When Charles Lee handed me the small red notebook in 1974, he changed my life. “While you are traveling, you should keep notes on the things you see and do,” he explained.

I was 20 years old, a junior in college, spending a semester at the University of London. Charles was a retired traveling salesman. I was staying with him in his cottage in Kendal, located in the Lake District of northern England. It was a one-week homestay the university arranged for us before classes began. 

“You are young and doing a lot of exciting things,” Charles said. “It seems as though you will always remember these things, but I promise, you will forget them if you don’t write them down.”

I took his advice. I wrote in the notebook every day during the homestay. Back in London, I recorded weekend trips to Wales, Yorkshire, France, and Spain. I commented on my classes, professors, and classmates. I contrasted my life at a small college in western Nebraska with my wandering through the streets of London, my introduction to life in a big city, my initial travels outside the United States. I tracked ideas I had about my life and my future.

When I wrote in the notebook, I struggled with a sense of my audience and purpose. Who would read this? Were these writings just for me, or did I want others to read them? Was I recording events and ideas just as a prompt to memory, or was there some larger purpose for this daily exercise? 

I developed a sense of vision for the task. I was recording events, thoughts, words that were important to my life. I imagined a future me sitting down to read the pages. I wondered what it would feel like to read those words later. I wondered where I would be, what my life would be like.

I filled the notebook Charles gave me. I bought a new one and filled it. Then another and another. I continued writing in notebooks for four decades. By that time, they filled two boxes in my garage. 

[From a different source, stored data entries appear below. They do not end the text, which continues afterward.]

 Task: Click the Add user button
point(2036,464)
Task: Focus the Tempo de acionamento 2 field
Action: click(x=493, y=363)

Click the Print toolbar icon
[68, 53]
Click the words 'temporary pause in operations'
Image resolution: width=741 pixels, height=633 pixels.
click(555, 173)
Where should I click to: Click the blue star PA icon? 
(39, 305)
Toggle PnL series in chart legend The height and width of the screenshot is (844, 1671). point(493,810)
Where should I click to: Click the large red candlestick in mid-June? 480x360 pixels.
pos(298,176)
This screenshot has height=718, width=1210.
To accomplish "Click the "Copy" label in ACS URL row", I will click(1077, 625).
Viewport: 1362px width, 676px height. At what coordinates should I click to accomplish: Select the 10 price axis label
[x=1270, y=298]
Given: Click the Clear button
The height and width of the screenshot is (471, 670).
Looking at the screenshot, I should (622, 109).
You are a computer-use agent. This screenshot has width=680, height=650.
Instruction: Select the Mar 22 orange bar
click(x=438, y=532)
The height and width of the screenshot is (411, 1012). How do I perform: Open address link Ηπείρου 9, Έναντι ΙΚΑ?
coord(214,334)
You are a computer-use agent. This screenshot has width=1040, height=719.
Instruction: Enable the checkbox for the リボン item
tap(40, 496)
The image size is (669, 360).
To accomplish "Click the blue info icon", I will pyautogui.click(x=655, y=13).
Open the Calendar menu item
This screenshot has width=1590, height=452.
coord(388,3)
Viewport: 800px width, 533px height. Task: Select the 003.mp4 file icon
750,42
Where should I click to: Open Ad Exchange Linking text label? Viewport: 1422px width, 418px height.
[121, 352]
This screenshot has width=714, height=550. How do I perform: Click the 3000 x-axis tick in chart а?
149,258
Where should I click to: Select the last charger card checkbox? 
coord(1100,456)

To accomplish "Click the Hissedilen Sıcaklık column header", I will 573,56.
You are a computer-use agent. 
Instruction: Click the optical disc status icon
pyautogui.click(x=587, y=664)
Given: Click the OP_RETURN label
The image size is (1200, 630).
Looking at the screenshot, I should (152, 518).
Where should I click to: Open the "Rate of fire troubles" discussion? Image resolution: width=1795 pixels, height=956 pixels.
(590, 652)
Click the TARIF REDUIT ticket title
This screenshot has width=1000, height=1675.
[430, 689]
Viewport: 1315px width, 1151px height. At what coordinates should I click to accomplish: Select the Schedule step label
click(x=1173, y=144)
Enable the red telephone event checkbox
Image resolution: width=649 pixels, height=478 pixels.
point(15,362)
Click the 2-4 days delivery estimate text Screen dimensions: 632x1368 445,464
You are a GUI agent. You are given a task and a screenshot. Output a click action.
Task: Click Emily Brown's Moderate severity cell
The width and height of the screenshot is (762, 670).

I had reread some of the journals. Specific volumes had provided me with the background I needed for dozens of articles for magazines and newspapers. But I had never read them all.

Recently, I decided to bring my collection of notebooks into my office and replay my life. As I opened the first box, I suddenly became nervous. Would I like the former me portrayed on those pages? There was a risk in opening that first notebook. I did it anyway.

Charles had been right. I remembered the big events, the central happenings, but on each page were details I hadn’t retained.

The pages revealed highlights from college classes and stories about roommates and friends. I read anxious comments I’d written as I’d launched my teaching career, learned to write lesson plans, assigned grades for student work, and solved discipline problems. I reflected on my coming marriage, then the wedding, and eventually the proud moments when I held each of our three daughters. I recounted more trips – returning to Europe, teaching in South America, taking a photo safari in Africa, exploring Greenland. I relived memories of trails hiked, rivers paddled, mountains climbed, dreams shared.

The writings in those journals framed my life. I hadn’t written every day. I often skipped a few days or even weeks, but I always picked up the writing when it felt important. Journals went with me when I traveled, and I often wrote in them at school when my own students were writing. I modeled the behavior I wanted my students to perform. I encouraged them to keep journals of their own, passing on the lesson Charles had given me.

These writings formed a continuous thread through events in my life, a connection between my own past, present, and future. They gave me the chance to record my life, sort out my thoughts and emotions, play with ideas, see patterns and themes in my experience, decide what was important to me and what was not.

It took several long evenings to read through the notebooks, taking me on a retrospective tour spanning 42 years. As I read, I could recall sitting on a bench in Trafalgar Square in London, in our apartment in Peru, on a mountaintop in Wyoming, writing to the future me. It was then I realized: I am now the person I was writing to throughout those years.